Understanding Identity as Student Well-Being

This year I am lucky to teach freshmen again. Working at an all-girls high school, I am honored to join them on the first steps of their high school journey and their first day of school on our campus. I love the first day of school with freshmen; everyone walks into my room quietly and a bit nervously, looking around at everyone else, scanning the room for a seat and for familiar faces, wondering who they might befriend. Per human nature, I know they are quietly making a million judgements about so many things--me as their teacher, our classroom space, our school, the cafeteria food, their schedule…but most importantly, they are making assessments and judgements of their peers, and possibly judging themselves in relation to their classmates’ looks, style, and intelligence.

It is in these early moments of the school year that my students’ curiosity about others and their stories is most acute, and therefore I hope to seize this opportunity to begin exploring our identities and our assumptions about the people around us.

Last year I began researching how well-being competencies such as resilience, growth mindset, empathy, and voice could be explicitly taught and assessed in my English curriculum. This year, I hope to expand this work to include identity as a competency that also falls within the larger well-being rubric. As I progress through this research with my English curriculum, I have been asking myself the question: is identity work also well-being work? And how is understanding our own identity a stepping-stone towards larger social justice competencies, such as racial literacy?

Here is what I am thinking: The inner world of a human--our heart, soul, and spirit-- is where our sense of well-being comes from. To explore our heart and soul, students need to know who they are and how their origin story has shaped them. The care and understanding of our story as being both individual and part of a larger collective and community (such as our race or gender) can only happen if a student can first look inward and understand that their story is their own and a result of a million influences, such as their family, their culture, and their race. If students receive listening and respect from others as they explore and tell that story, they can then give these same gifts to others. And if, during this exploration, they have a positive view of themselves (see Teaching Tolerance Standards) and they know they can take pride in their identity without perceiving or treating anyone else as inferior, then they can participate in our public conversation with care, tolerance, and curiosity. If my students are curious about their own identities, they can also appreciate the complexity of other people, as other people are just as complicated as they are. I know I write often about student well-being, but in this case, understanding identity also feels like a life skill; when students develop fluency with concepts such as identity, culture, race, gender, socioeconomic class, and religion through literature and the writing process, they will be prepared to self-advocate and have the courage to speak up for both themselves and others, building towards competencies in social justice and action.
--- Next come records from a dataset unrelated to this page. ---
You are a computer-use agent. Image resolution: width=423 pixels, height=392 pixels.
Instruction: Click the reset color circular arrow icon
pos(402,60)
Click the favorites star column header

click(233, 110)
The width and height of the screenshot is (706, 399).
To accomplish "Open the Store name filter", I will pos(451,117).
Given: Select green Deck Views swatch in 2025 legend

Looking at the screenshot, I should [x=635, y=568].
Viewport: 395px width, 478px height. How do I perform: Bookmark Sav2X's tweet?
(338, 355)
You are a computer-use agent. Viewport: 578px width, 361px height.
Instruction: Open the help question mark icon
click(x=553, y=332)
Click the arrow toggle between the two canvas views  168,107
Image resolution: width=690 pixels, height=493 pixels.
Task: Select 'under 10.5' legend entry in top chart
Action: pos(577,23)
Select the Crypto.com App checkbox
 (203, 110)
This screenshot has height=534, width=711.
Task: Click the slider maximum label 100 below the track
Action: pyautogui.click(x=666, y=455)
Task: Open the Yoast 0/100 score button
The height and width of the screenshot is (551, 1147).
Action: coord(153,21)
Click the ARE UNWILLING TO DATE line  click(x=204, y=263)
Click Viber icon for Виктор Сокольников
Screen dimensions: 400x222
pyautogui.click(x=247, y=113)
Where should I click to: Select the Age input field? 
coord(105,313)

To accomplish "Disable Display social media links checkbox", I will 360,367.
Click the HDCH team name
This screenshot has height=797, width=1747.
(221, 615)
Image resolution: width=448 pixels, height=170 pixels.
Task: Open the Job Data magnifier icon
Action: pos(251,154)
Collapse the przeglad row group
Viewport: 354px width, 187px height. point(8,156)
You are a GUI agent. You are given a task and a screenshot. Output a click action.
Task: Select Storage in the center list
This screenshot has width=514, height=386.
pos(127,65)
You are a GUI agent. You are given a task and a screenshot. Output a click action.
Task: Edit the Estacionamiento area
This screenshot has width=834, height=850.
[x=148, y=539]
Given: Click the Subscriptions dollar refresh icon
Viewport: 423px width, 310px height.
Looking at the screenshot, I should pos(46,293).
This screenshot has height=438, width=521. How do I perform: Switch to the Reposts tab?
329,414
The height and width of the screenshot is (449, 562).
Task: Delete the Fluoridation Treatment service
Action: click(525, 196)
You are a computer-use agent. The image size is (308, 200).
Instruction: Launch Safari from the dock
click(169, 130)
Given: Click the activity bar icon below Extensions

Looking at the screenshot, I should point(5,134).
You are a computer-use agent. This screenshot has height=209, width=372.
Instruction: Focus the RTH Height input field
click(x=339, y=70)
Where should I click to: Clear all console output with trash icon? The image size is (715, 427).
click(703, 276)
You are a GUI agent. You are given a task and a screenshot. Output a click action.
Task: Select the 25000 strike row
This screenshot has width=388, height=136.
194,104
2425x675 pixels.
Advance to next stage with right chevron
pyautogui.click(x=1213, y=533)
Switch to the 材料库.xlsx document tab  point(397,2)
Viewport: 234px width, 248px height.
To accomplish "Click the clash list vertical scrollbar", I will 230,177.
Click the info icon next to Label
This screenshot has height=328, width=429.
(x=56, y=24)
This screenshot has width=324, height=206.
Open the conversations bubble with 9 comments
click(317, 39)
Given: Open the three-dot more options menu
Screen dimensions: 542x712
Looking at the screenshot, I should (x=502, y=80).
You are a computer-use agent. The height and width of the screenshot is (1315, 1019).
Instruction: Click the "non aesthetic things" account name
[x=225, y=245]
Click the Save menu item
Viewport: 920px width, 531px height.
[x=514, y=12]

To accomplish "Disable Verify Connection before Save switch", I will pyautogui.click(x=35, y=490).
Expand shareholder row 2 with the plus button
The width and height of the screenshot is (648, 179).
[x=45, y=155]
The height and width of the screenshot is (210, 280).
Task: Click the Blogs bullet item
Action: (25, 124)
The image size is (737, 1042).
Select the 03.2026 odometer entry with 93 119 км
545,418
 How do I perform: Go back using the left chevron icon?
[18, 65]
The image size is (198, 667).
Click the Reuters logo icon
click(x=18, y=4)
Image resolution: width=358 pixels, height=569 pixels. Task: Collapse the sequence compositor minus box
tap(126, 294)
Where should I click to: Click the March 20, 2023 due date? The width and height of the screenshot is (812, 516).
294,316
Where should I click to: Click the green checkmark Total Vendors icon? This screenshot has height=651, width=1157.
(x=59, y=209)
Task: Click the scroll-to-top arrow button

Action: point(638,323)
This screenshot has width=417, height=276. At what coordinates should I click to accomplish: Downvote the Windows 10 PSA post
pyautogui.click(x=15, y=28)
So as we begin our freshman journey in English class, I want to walk with my students as we explore our identity through literature, and an essential part of identity is our name. I am always struck by the microagression that people, especially white people like myself, make by mispronouncing a student’s name. Exploring, discussing, and pronouncing a person’s name often reveals much about their family and origin story, and it therefore seems like a wonderful starting point for freshmen to also get to know each other and make the connections that pronouncing someone’s name correctly is the first step to understanding their identity. As if by magic, when I was planning this weekend, our school’s Director of Diversity, Equity, and Inclusion, Estela Ayala, posted a beautiful video by an organization called the “My Name, My Identity Initiative” in which students tell the story of their names. As we watch this video of students telling their name stories, we will also read “My Name” by Sandra Cisneros as a jumping off point to start exploring our own identities. I hope to then have my freshmen make similar videos, compiling the foundations of our classroom community.

In addition, in my research on identity in the classroom, I found a beautiful activity by the University of Houston’s Diversity and Inclusion department that I adopted for my freshmen. In this drawing activity, students will “build their house” by labeling the parts of their house with aspects of their identity, such as their home language, their family, their values, their interests, and their passions. Hopefully, we can then discuss how our identity is multifaceted and complex, but even though our houses are all “built differently,” they shelter us just the same.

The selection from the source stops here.